TASK GOAL
In the data below, one line contains "This screenshot has width=776, height=536." and a later one contains "1297x924 pixels.". Print both, with every line between them, exactly and alone.

--- DATA Enclosed Below ---

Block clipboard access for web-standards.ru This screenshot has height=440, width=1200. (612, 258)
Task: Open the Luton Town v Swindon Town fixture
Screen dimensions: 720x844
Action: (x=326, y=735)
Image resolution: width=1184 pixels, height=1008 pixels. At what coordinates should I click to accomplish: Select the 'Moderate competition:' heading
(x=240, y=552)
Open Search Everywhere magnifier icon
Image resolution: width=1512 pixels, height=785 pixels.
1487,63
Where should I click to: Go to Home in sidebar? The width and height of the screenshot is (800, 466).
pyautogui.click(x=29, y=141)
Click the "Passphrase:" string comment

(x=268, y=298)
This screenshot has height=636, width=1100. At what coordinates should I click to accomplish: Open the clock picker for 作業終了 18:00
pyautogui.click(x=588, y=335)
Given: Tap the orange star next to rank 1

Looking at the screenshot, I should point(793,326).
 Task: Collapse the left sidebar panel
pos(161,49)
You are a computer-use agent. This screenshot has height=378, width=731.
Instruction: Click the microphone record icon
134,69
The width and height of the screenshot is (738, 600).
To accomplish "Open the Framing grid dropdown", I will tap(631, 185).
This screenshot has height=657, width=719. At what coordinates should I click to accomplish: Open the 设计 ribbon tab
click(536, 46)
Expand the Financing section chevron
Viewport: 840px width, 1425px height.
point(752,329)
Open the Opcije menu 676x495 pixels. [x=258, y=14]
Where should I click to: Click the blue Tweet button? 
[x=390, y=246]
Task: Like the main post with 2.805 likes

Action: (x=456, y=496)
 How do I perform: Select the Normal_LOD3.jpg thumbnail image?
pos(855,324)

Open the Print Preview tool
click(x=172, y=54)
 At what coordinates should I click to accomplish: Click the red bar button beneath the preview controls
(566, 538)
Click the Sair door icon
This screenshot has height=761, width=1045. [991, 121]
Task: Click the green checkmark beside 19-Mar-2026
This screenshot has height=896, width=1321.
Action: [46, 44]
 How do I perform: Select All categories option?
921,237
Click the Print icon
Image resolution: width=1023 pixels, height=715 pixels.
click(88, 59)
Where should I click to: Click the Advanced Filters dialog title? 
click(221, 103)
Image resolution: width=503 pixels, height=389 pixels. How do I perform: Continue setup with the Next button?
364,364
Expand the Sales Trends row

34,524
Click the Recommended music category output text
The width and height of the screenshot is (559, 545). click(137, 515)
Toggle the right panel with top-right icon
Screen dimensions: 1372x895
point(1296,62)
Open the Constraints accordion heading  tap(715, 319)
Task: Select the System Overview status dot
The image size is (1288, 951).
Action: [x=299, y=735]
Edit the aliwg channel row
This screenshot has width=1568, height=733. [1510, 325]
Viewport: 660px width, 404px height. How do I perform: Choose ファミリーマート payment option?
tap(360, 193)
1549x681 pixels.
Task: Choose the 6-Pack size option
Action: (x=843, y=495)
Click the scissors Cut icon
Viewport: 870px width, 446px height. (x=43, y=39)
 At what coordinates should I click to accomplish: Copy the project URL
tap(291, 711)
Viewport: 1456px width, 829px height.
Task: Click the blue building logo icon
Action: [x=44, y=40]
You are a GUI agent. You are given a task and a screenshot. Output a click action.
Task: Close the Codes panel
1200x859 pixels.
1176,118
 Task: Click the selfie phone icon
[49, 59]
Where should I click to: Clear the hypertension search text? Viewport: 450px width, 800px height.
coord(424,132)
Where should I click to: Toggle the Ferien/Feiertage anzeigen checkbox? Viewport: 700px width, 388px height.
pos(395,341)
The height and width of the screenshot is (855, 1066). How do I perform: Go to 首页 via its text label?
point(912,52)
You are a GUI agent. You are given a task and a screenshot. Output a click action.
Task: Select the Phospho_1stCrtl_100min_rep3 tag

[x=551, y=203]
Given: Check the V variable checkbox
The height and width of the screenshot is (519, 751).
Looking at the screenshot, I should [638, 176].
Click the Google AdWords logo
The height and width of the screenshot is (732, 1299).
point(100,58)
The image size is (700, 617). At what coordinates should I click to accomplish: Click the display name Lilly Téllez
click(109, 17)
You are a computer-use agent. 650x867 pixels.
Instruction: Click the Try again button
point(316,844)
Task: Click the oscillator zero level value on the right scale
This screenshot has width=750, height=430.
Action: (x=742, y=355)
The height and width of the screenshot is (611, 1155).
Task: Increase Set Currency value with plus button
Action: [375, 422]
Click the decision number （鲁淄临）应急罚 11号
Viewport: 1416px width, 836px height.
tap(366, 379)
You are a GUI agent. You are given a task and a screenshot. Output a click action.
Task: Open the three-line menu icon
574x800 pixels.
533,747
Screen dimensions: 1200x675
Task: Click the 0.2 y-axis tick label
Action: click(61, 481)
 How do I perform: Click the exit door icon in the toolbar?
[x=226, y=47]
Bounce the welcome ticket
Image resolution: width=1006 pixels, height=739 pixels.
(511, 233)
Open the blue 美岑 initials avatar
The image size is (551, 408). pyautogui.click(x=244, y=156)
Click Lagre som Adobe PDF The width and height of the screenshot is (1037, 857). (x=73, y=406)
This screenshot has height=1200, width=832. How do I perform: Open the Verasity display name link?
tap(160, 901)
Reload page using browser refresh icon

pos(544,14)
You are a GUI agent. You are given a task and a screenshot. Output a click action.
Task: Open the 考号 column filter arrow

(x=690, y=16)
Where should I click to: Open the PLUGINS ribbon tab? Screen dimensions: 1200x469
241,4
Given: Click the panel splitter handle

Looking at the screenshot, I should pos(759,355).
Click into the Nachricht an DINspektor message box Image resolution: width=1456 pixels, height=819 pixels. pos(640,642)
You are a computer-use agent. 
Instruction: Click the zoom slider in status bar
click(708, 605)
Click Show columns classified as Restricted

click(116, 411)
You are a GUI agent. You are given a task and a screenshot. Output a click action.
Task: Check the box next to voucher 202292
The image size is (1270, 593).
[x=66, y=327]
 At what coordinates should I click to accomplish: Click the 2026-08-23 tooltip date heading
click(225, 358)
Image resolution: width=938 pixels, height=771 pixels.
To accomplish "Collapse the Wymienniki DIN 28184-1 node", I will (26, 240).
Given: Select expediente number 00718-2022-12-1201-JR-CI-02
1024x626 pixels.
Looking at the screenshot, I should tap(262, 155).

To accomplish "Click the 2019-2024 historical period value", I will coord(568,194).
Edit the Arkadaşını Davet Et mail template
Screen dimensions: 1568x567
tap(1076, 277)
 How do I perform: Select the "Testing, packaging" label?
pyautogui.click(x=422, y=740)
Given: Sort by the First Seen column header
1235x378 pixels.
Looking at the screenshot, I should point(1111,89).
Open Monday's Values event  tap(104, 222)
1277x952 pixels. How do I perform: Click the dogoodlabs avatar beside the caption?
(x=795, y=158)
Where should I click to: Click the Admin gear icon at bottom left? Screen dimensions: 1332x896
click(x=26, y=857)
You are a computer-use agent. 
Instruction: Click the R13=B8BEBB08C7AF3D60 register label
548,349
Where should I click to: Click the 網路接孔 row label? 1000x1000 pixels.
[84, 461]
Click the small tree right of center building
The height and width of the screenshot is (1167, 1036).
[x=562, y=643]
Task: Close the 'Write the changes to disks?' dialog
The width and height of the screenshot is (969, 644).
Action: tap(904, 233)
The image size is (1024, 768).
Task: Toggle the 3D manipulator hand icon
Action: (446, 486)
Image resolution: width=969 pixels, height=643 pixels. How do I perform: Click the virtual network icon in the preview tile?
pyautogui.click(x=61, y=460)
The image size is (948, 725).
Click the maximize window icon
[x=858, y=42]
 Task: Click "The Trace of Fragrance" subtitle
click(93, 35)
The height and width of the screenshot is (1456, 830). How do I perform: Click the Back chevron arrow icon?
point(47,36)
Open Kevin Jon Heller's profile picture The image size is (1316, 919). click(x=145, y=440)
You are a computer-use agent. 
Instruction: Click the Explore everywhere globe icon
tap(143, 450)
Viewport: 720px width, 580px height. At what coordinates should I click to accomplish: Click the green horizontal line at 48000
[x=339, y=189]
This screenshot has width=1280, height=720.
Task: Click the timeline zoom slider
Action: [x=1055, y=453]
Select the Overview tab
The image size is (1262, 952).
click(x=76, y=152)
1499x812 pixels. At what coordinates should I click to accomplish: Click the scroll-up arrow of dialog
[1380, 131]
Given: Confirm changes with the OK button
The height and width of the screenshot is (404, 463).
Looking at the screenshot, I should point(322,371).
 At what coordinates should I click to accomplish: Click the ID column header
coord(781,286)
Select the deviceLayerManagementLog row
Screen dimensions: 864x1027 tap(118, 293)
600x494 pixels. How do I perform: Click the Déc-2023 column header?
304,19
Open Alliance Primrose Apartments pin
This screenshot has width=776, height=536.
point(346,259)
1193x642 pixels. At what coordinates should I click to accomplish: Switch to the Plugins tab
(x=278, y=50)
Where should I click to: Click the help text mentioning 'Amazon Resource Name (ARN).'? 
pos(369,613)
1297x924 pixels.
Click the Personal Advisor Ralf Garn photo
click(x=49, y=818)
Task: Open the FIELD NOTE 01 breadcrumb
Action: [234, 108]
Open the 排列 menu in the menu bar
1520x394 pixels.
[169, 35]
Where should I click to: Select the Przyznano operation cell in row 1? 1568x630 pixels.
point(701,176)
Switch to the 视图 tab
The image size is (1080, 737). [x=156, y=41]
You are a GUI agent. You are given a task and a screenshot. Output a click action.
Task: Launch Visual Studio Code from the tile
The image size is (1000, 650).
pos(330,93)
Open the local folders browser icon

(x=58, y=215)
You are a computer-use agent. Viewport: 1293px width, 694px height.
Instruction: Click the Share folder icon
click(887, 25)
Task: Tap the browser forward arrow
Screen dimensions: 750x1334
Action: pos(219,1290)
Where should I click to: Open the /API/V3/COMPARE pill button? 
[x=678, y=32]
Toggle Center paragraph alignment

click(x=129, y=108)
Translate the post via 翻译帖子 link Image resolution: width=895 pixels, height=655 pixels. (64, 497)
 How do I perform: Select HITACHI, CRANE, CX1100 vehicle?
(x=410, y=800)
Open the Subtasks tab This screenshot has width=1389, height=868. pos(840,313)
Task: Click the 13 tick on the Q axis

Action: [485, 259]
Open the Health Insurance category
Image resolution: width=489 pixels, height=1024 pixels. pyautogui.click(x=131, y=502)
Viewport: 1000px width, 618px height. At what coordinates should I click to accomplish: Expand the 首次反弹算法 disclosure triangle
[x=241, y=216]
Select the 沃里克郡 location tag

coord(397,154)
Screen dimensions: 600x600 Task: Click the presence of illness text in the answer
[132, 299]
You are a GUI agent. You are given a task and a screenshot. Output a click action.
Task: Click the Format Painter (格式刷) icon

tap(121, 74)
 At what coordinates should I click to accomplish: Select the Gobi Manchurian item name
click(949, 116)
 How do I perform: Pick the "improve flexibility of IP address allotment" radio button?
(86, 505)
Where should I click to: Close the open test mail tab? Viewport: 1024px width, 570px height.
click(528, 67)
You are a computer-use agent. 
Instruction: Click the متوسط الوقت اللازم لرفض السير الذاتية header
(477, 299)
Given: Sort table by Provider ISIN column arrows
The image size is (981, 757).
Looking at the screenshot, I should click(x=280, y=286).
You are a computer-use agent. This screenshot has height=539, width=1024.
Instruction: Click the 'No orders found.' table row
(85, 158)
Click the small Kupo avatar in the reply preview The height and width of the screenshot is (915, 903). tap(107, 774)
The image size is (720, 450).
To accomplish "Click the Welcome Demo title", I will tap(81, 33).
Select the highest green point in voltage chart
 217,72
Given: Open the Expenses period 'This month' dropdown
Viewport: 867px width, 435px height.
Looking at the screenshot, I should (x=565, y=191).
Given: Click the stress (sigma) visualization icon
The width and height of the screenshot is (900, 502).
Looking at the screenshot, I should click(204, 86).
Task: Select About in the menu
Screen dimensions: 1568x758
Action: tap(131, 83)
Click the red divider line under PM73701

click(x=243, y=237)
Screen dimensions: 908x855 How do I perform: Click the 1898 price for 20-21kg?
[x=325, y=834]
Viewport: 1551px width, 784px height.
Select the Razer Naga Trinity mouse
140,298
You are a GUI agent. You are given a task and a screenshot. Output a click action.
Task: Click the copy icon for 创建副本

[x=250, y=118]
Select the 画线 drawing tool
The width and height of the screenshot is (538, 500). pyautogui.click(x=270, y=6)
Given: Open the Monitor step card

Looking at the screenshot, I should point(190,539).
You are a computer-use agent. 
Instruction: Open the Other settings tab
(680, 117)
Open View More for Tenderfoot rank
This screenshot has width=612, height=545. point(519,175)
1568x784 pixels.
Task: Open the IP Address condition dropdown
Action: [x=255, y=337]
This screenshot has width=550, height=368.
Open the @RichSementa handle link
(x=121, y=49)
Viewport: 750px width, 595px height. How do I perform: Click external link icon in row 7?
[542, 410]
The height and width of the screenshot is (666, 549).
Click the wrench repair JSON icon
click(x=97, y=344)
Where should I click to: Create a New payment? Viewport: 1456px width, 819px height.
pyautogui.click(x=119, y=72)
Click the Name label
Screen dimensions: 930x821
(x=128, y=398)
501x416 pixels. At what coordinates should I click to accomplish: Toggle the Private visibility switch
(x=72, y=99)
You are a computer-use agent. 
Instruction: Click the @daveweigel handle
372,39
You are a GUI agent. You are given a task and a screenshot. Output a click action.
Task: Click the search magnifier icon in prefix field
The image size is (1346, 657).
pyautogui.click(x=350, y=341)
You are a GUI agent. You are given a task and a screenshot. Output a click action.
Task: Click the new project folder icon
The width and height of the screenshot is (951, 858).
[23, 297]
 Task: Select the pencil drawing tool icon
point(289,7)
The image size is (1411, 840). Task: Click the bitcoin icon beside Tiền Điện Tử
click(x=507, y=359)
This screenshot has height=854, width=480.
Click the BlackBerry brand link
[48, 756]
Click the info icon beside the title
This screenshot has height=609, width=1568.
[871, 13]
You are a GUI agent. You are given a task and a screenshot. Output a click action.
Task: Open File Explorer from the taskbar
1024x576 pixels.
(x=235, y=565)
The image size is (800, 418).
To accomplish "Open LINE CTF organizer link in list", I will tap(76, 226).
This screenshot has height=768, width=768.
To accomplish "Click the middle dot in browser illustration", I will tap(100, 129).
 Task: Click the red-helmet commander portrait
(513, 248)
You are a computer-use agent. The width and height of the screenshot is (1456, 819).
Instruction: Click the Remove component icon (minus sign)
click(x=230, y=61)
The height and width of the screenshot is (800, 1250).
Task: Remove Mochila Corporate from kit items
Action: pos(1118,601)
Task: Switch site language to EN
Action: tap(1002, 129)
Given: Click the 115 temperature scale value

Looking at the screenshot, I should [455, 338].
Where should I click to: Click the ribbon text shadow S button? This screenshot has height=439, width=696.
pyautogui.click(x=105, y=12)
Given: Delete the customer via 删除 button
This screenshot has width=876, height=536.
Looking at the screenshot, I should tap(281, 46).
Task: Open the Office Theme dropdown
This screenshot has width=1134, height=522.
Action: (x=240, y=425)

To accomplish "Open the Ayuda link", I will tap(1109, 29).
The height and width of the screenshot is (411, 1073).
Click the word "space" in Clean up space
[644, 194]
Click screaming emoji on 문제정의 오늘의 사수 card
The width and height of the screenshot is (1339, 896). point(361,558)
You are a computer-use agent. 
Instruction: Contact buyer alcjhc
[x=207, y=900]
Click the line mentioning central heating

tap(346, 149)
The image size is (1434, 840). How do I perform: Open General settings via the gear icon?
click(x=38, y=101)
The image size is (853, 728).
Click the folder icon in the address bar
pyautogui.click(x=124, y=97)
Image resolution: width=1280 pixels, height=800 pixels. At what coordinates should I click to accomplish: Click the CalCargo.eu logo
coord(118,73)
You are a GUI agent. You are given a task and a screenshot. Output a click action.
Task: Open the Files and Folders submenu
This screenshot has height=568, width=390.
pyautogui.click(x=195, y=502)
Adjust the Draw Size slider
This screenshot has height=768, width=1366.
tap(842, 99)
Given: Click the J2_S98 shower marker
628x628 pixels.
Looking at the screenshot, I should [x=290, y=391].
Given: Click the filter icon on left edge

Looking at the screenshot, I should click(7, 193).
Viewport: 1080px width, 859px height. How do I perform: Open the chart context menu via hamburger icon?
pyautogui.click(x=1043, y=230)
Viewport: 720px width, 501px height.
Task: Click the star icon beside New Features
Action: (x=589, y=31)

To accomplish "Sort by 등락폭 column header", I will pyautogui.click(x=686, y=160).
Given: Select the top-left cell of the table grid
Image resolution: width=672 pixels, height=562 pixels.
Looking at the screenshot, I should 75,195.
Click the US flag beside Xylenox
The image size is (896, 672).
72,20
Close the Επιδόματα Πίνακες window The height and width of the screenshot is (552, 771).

--- End of Enclosed DATA ---

RESPONSE AREA
This screenshot has width=776, height=536.
point(346,259)
1193x642 pixels. At what coordinates should I click to accomplish: Switch to the Plugins tab
(x=278, y=50)
Where should I click to: Click the help text mentioning 'Amazon Resource Name (ARN).'? 
pos(369,613)
1297x924 pixels.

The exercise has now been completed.